Als die beiden zu mir kommen, strahlt mich die alte Frau an. „Karibu! Karibu kiti – Willkommen! Willkommen Zuhause !“, ruft sie. Die runzlige Haut erzählt von vielen Stunden harter Arbeit auf ihrer Shamba, von Kämpfen mit den Sturzbächen, die in der Regenzeit den Berg herunterkommen und die fruchtbare Erde wegschwemmen. Aber wenn sie lacht, dann ist aller Mühsal vergessen. Dann strahlen ihre Augen so klar wie das Wasser eines Bergsees.

Sie füllt Kaffeebohnen in einen Mörser, holt ihren Melkschemel und beginnt die selbst gerösteten Bohnen zu zerstampfen. Ihre Ohrringe schwingen im Rhythmus der Bewegung mit, die Perlenhalsketten klirren bei jedem Schlag.

Ob es denn gut gehe, fragt sie ihren Sohn. Ob alles in Ordnung sei. Ob es seiner Familie gut gehe. Und ihren anderen Kindern, die sie so selten sehe.

„Ni vizuri. Yote ni vizuri – es geht gut. Alles ist gut, antwortet Herr Okuru. Immer wieder wendet er sich mir zu und übersetzt. Müde sieht er dabei aus. Nur selten huscht ein Lächeln über sein Gesicht; schnell ist es wieder verschwunden.

Als der Kaffee fertig zubereitet ist, schlürfen wir das bitter-süße Gebräu und genießen die Aussicht. Tief unten sind an den Rändern von Moshi Bäume zu erkennen. Dahinter erstreckt sich die Savanne. Am Horizont verhüllt Dunst die Ränder der Ebene, die Erde scheint fließend in den Himmel überzugehen.

Nach dem Begrüßungstrunk wird mir die Shamba gezeigt. Auch in die Wohnhütte dürfen wir einen Blick werfen. In ihrer Mitte brennt ein Feuer, der Rauch zieht kringelnd durch eine Öffnung im Dach.

„Nachts kommen auch die Kühe und Ziegen hier herein, “, meint Herr Okuru. „Es wird eng – aber dafür halten sich alle schön warm.“

Als wir am Abend wieder unten in Moshi sind, lade ich Herrn Okuru zum Barbecue ein und frage ihn, warum er immer so müde aussieht.
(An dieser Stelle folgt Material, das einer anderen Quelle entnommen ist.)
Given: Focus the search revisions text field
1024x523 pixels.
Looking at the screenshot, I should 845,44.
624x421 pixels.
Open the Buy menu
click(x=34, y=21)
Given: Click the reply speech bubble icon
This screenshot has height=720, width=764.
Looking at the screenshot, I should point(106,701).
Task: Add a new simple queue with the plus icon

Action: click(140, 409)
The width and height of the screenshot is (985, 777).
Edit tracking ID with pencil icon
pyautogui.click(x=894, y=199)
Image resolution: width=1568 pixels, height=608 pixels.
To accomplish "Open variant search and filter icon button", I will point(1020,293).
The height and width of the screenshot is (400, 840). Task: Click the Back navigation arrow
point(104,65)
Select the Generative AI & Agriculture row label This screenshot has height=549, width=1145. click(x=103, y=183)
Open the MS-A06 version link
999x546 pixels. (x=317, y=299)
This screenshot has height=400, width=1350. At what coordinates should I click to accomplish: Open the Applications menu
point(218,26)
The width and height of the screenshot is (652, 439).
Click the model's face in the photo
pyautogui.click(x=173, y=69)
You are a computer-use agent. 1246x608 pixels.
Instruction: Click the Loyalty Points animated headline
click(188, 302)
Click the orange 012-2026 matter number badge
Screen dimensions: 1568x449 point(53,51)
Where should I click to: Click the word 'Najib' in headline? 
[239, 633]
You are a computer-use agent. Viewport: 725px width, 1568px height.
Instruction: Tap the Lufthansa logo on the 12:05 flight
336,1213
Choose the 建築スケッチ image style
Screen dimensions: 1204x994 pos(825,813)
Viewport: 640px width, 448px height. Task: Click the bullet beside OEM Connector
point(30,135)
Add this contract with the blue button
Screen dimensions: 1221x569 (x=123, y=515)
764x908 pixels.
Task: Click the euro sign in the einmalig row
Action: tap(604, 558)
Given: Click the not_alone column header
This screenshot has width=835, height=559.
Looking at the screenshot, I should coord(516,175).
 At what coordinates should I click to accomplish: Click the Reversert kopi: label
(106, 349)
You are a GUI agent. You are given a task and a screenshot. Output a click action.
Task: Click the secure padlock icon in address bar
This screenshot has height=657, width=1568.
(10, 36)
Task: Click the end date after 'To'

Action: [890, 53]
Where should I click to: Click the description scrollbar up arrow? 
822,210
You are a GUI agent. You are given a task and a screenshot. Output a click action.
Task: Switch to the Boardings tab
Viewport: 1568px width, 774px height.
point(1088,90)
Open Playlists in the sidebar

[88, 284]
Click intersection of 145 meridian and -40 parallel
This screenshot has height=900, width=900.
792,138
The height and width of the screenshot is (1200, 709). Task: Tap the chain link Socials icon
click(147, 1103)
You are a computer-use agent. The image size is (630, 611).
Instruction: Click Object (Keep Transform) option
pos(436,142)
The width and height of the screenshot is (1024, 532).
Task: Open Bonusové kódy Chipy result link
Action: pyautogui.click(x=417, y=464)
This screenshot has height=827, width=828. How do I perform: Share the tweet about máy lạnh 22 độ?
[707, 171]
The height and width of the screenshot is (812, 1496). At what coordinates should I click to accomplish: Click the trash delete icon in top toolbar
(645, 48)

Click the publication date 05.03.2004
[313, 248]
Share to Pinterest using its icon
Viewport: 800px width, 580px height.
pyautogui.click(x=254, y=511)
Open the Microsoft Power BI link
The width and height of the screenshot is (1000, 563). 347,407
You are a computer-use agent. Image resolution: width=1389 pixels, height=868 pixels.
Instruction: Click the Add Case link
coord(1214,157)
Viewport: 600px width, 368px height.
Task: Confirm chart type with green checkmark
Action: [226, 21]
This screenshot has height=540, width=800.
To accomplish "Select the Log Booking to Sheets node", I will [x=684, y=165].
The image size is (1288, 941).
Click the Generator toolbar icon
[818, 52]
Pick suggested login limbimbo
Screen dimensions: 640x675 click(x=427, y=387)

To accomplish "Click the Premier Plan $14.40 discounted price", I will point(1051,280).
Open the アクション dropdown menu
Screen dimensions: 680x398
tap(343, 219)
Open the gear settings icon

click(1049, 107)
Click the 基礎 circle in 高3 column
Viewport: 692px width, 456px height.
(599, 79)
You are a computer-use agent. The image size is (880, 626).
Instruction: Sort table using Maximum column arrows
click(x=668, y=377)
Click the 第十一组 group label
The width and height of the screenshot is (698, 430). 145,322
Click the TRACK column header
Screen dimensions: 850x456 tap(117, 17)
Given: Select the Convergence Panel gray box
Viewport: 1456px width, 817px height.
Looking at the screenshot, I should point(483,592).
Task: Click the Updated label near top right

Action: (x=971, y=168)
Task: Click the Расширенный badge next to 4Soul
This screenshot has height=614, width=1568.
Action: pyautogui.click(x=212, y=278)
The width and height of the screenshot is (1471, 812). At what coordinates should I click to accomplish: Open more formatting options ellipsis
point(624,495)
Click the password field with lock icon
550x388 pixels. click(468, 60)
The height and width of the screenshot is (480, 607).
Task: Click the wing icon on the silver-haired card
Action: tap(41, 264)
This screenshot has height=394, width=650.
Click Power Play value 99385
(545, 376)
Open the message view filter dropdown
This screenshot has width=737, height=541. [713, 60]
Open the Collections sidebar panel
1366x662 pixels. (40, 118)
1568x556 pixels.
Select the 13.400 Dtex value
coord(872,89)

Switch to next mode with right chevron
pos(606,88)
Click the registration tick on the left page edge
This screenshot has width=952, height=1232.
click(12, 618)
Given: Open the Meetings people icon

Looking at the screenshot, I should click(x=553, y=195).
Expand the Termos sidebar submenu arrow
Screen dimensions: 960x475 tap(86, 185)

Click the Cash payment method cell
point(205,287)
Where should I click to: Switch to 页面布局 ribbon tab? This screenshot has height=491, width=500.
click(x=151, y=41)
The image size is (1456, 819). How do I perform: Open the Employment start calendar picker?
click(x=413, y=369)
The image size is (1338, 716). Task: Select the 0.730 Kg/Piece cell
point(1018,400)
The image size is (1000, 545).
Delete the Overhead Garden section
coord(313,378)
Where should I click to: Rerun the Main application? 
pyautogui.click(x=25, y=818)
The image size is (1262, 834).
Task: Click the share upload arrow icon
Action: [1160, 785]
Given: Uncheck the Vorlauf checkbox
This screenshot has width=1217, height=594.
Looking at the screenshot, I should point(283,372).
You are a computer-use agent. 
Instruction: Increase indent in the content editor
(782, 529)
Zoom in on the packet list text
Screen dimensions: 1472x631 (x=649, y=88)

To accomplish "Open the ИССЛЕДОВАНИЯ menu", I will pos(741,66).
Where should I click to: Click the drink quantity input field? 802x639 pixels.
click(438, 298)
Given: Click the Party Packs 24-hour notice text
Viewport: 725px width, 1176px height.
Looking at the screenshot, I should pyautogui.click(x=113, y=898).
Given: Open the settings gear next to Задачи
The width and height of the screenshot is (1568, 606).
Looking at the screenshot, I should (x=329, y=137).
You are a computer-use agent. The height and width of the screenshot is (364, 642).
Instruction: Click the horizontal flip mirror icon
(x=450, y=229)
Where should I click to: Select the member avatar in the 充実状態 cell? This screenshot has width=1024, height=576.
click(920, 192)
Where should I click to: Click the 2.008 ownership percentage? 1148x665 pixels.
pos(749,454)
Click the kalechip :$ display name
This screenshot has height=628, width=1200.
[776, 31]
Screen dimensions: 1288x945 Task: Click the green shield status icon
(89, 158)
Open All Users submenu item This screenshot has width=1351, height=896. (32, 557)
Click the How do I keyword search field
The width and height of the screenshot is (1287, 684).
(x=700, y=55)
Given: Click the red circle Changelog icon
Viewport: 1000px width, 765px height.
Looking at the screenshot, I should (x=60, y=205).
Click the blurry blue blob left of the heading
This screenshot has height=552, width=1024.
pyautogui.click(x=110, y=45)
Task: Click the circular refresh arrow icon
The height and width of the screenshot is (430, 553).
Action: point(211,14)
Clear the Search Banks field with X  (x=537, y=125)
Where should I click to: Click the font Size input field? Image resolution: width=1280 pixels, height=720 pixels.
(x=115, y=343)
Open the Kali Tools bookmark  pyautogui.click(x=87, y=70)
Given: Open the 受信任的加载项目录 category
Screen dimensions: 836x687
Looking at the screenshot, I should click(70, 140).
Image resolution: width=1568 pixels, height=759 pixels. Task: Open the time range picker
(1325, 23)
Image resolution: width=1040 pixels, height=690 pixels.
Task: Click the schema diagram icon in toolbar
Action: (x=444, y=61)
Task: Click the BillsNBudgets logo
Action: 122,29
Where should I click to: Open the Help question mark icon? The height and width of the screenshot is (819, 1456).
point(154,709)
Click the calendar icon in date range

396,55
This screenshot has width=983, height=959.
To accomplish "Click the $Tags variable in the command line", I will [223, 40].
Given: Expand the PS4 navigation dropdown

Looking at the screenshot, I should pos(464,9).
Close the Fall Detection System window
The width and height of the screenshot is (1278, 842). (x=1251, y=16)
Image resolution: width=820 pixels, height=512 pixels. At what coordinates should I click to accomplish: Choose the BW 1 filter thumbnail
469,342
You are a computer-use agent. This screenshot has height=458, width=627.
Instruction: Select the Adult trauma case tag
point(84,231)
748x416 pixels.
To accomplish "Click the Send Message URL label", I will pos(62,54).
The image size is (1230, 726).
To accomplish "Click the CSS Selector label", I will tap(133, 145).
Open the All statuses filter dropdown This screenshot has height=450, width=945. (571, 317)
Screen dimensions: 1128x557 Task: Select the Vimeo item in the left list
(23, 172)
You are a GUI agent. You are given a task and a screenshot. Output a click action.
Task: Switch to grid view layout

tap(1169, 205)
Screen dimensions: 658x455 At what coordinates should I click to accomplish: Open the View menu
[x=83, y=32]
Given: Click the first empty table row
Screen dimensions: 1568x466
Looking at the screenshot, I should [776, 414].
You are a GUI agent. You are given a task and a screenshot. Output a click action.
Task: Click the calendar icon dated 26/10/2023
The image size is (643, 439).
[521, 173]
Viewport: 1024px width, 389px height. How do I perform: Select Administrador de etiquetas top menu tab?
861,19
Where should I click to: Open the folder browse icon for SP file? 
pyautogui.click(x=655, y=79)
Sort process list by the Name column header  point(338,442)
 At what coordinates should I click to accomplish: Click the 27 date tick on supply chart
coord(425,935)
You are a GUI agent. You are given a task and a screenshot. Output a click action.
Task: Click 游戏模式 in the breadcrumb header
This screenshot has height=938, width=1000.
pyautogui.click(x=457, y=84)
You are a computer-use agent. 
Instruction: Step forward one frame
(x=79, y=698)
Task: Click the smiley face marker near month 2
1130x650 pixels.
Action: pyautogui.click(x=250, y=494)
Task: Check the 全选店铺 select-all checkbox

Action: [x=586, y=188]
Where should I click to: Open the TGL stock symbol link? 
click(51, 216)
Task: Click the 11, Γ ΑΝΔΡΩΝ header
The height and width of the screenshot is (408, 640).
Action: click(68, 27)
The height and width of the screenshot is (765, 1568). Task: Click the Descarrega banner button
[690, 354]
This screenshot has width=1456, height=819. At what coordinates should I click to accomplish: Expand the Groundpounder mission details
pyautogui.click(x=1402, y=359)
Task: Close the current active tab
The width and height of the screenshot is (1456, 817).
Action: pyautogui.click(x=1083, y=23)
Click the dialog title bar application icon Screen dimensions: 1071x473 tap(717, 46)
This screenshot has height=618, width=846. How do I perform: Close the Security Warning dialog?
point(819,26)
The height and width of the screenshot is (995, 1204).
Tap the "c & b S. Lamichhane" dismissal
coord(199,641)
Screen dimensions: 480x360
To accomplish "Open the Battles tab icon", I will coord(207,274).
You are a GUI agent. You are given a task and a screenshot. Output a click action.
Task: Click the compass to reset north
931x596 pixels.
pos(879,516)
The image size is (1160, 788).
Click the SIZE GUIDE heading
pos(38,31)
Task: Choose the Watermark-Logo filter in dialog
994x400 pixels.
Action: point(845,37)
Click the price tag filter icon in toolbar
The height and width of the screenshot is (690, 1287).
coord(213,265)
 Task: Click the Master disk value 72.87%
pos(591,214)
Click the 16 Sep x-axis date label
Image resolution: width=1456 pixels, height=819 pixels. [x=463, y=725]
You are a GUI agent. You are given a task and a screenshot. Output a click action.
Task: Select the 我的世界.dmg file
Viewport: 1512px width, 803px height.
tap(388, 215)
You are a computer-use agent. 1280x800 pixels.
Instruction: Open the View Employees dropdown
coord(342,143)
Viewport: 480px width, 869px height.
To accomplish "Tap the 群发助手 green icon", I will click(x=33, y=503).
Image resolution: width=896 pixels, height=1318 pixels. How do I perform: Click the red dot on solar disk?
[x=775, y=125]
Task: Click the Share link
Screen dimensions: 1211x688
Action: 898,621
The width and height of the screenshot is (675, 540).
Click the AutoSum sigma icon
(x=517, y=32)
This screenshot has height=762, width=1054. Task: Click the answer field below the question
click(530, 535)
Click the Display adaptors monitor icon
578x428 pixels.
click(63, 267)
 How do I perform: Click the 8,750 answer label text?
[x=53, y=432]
„Zu viel Arbeit“, meint er und zuckt mit den Schultern. Dann erzählt er, dass er schon früh aufsteht und Waren ausfährt; um neun sein Reisebüro aufmacht und abends noch abrechnet. Damit es reicht: Für seine vier Geschwister, für die Großeltern und auch für seine Mutter.

„So ist es bei uns. Aber ich klage nicht - Yote ni vizuri.“

Er hebt das Glas und wir stoßen an. Während ich ihn anschaue muss ich an die strahlenden Augen da oben am Berg denken.